過敏性腸症候群とは、腸に何も異常がないのに腹痛や腹部不快感をともなう下痢や便秘などの便通異常が慢性的にくり返される病気のことです。
日本では便通異常で受診する患者さんの20~30%は過敏性腸症候群と言われており、年代的には女性では20才代と50才代、男性では30~40才代に多く見られることから就業等社会生活に支障をきたすため近年重要視されています。
またストレス社会の先進国に多くみられます。
過敏性腸症候群の症状は?
症状としては、便通状態から「便秘型」と「下痢型」、そしてその両方を交互に繰り返す「交替型」の3つに大まかに分けられています。
便秘型」はコロコロとした便で出にくく、排便後も残便があります。
「下痢型」は軟便や水様便、粘液便が頻繁にあり、どの型にも、排便により軽快する傾向のある下腹部の痛みや不快感、おなら、腹鳴、膨満感、吐き気などがみられます。
また、排便によって腹痛が軽くなるのが特徴としてみられます。
さらに、めまい・頭痛・動悸・肩凝りなどの自律神経失調症状や不安感・落ち込み・イライラ・不眠などの精神症状がみられることもあります。
どうして過敏性腸症候群になるの?
一説によると、消化器内科を受診する患者の約半数が、過敏性腸症候群だといわれていて、神経質な人、生真面目な人など、ストレスを受けやすい性格の人に発症しやすいことから、心理的要因がまず挙げられます。

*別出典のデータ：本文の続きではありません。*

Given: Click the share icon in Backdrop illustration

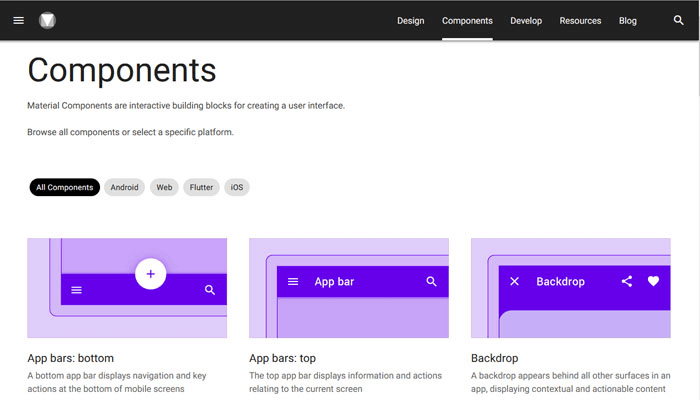Looking at the screenshot, I should point(627,281).
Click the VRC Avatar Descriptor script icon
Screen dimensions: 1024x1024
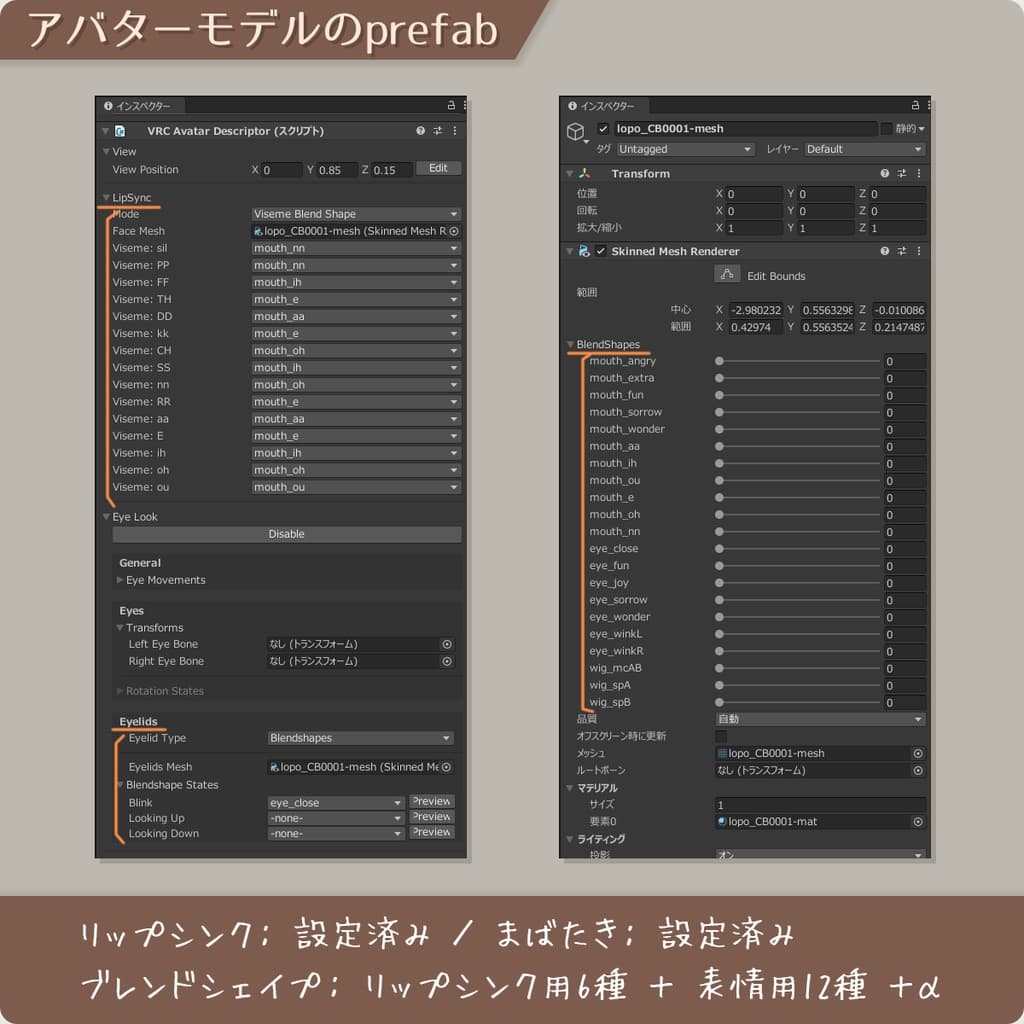coord(122,131)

その他には消化管運動の異常、消化管知覚の過敏も要因となると考えられていますが、これらが単一で要因となることは少なく、いくつかが合わさって症状が表れることが多いようです。
過敏性腸症候群の予防と対処法は?
ストレスをコントロールするために、運動で心地よい疲労を得て良質の睡眠をとることが大切です。
また、専門家によるカウンセリングが必要な場合もあります。
ストレス対策以外にも、薬を服用する場合もありますが、薬だけに頼らず、規則正しい生活を送り、正常な便通習慣を取り戻すことを心がけていきましょう。
便秘型の人は、食物繊維を多く含む野菜や果物(ゴボウ、ニンジン、リンゴなど)を多くとるようにし、下痢型の人は腸を刺激しやすいコーヒーや香辛料は控えるとよいでしょう。